EFE bargaining

EFE bargaining opens; company seeks 20 ways to fire employees

Managers of EFE News Service proposed a  20 firing offenses for its U.S. employees during the second day of talks for a new labor agreement for the world’s largest Spanish-language news agency.

In making the proposal Friday for a new “discipline and discharge” article of the contract, EFE did not cite any specific instance in which it could not discipline an employee under the existing contract language. The current agreement already provides that employees can be disciplined or fired for “just cause,” an industry standard that covers a wide variety of situations.

Among the 20 firing offenses would be “dangerous horseplay” while on duty or merely possessing an unopened bottle of wine.  Additional terms would allow an employee to be fired for even the slightest breach of ethics without defining the term “ethics.”

The Guild, in 2006, embraced EFE’s global ethics policy, known as the Estatuto de la Redacción and members participated in its drafting, ratification and monitoring with their colleagues in Madrid and elsewhere.

The Guild told EFE it would study the proposal and consult with its members.

GENDER ID CLAUSE ACCEPTED DURING EFE BARGAINING

On a positive note, the Guild proposed – and EFE accepted – an improvement to the non-discrimination article of the contract. EFE agreed that it would add “gender identity” to the list of protected categories.

“This is an important advance that expands protection against discrimination and we are glad that a human right that exists in Spanish workplaces will be extended to EFE’s U.S. workforce,” said Jorge Bañales, the chair of the bargaining committee and a reporter in Washington.

In addition to that article, EFE and the Guild reached tentative agreements for five additional contract articles: checkoff, guild security, individual bargaining, part-time and temporary employees and separability. Through bargaining on Thursday and Friday, the tentative agreements have been reached on 10 articles.

EFE workers told managers when talks opened Thursday that they are hoping to make up for lost ground after a painful, two-year furlough that had the effect of reducing wages by more than 7 percent.

“We have done our part in helping the company get through a difficult time and keep it viable,” said Jorge Bañales, a Washington journalist and unit chair. Because the furlough came after a wage freeze, real earnings, adjusted for inflation are down more than 10 percent since 2008.

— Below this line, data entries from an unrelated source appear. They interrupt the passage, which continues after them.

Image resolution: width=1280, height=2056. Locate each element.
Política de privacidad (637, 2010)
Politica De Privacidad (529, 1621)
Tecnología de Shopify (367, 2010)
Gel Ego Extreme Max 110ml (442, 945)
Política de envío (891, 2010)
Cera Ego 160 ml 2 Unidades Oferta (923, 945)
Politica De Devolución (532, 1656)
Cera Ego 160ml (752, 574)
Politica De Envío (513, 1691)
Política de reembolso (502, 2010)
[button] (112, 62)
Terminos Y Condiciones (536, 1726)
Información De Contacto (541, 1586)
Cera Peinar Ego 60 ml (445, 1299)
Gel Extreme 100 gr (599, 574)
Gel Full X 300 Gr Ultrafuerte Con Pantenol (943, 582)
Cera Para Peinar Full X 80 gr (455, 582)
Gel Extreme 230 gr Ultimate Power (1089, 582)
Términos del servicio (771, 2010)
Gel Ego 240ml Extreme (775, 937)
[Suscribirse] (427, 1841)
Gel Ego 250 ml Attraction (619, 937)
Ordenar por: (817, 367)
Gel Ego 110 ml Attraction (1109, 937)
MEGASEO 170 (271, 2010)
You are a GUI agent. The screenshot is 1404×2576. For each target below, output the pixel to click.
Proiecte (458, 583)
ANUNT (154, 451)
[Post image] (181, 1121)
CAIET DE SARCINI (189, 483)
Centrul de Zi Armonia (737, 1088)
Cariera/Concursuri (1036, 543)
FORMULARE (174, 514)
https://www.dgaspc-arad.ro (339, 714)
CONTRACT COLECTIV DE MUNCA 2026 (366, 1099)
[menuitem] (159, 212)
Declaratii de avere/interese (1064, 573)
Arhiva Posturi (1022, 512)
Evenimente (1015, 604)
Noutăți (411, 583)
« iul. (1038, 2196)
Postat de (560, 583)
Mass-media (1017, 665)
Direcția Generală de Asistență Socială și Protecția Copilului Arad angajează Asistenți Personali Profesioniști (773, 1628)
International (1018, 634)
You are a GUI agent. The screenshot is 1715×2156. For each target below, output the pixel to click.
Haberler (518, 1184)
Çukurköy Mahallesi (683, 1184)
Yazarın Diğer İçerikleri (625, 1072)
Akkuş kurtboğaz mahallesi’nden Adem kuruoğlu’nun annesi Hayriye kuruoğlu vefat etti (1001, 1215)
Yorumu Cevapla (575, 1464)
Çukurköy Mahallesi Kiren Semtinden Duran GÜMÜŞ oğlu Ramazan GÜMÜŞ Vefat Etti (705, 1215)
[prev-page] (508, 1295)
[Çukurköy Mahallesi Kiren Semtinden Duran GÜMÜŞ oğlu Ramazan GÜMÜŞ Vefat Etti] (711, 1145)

The Guild was represented by Bañales, Miami editor David Ronk, Washington reporter Jairo Mejía and NMG negotiator Tony Winton.

EFE was represented by Laureano García, vice president of EFE News Services, comptroller Marisleydis Mavilio, and attorney Arturo Ross.

The Guild represents both editorial and administrative employees in California, New York, Washington, and Florida. The current contract exipires June 30.

Discussions are tentatively set to resume June 15 and 16 in Washington, D.C.